• DATA FOR THIS TASK:
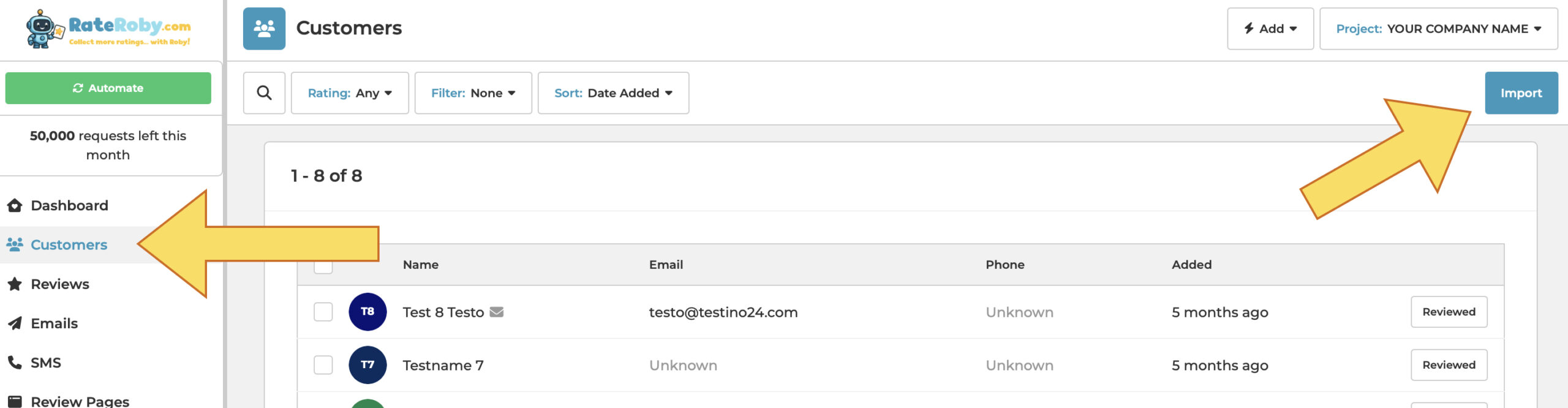This screenshot has width=1568, height=408.
Task: Click the T8 customer avatar
Action: click(368, 312)
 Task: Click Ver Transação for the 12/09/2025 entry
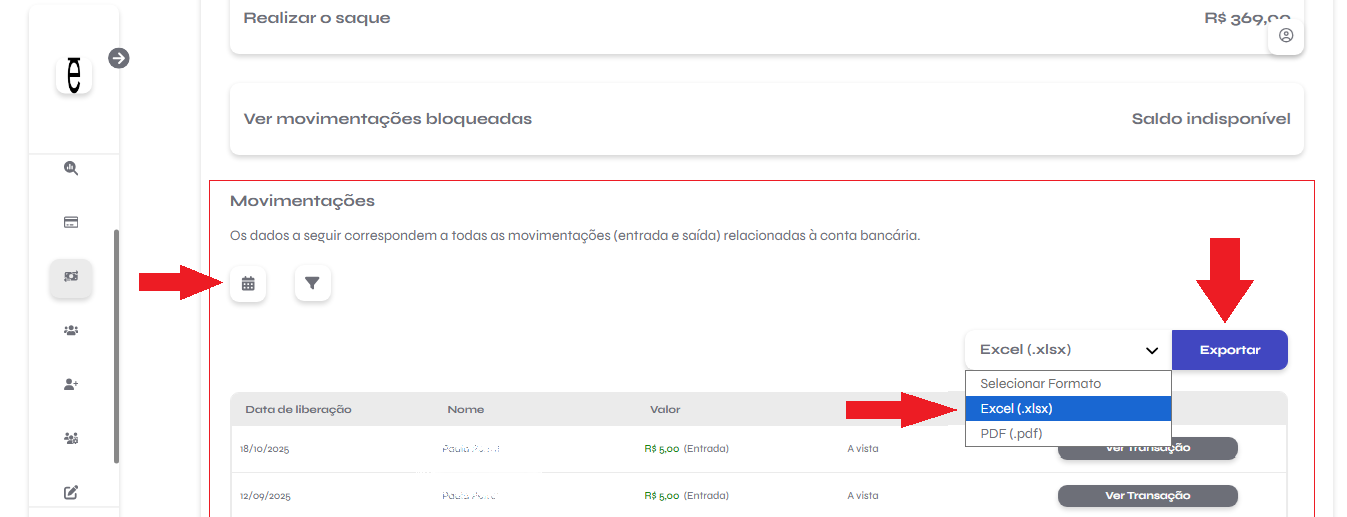click(x=1147, y=496)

• WORK INSTRUCTIONS: Please reproduce only the lines from the one holding "Task: Click Ver" through the final line of the listing above, both included, with each picture left out.

• OUTPUT OF THE EXERCISE:
 Task: Click Ver Transação for the 12/09/2025 entry
click(x=1147, y=496)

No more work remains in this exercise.